The 'more' button is just lame (and annoying, intentional or not) and that
Google thing was quite weird; what technical person tries blocks Google search
engines via ips? But one? Because it overloads their site? It's quite insane
if you think about it. It also makes no sense in this 'big scale' world.

I would love a contest for bigmouths who think they can do better than Paul to
make a HN clone which scales and have the functionalities needed without
'weird bugs'. Version that handles all HN traffic first without problems for
long periods of time wins. Next stop, Reddit :) I know on both sites there are
plenty of people (Disclaimer: I am one of these persons) who think they can do
better than both, so let's make that interesting so we can have some fun.

------
phamilton
I want to point out a few things:

1) How important is Hacker News towards YC's bottom line?
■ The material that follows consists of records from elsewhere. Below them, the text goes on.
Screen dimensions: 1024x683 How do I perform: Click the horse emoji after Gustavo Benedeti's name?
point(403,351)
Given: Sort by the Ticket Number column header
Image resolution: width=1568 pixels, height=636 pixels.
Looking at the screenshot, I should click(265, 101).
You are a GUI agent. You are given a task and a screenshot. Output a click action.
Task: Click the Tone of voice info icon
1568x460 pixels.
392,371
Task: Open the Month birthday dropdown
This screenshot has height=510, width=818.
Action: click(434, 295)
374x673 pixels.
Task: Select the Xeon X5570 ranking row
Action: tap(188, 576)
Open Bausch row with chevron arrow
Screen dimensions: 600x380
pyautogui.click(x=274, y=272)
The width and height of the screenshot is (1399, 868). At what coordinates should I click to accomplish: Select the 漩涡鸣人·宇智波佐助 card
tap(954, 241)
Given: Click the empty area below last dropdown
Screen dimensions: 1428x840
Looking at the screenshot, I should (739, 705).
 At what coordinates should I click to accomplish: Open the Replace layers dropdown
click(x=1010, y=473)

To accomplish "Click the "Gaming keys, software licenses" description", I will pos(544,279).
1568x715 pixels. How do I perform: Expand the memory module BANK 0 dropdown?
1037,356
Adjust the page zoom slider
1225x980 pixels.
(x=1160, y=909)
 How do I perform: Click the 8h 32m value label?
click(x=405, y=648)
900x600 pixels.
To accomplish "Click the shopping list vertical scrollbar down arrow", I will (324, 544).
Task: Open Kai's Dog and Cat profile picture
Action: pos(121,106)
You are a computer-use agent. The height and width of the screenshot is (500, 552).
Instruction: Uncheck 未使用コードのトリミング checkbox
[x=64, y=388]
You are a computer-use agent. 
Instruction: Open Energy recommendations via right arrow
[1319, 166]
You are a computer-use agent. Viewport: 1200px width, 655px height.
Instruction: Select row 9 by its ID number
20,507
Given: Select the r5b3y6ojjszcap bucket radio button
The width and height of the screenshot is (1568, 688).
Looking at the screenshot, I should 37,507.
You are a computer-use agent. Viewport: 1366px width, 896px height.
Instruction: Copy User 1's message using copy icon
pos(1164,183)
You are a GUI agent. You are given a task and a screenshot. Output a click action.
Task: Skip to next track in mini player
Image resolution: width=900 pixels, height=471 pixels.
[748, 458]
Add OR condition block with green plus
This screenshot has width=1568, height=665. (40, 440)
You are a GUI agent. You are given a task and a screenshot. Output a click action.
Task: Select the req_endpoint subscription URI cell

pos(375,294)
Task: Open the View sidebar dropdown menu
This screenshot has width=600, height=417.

2) How much is PG's time worth?

3) How much time would it take to fix YC's software so it will scale properly?

My guess is that #1 is moderate, #2 is high, and #3 is even higher. If that's
the case, then of course he's going to go with a quick fix.

I almost feel like the HN community would like to be unlisted on Google. It
adds to the exclusivity and elitism the site seems to breed.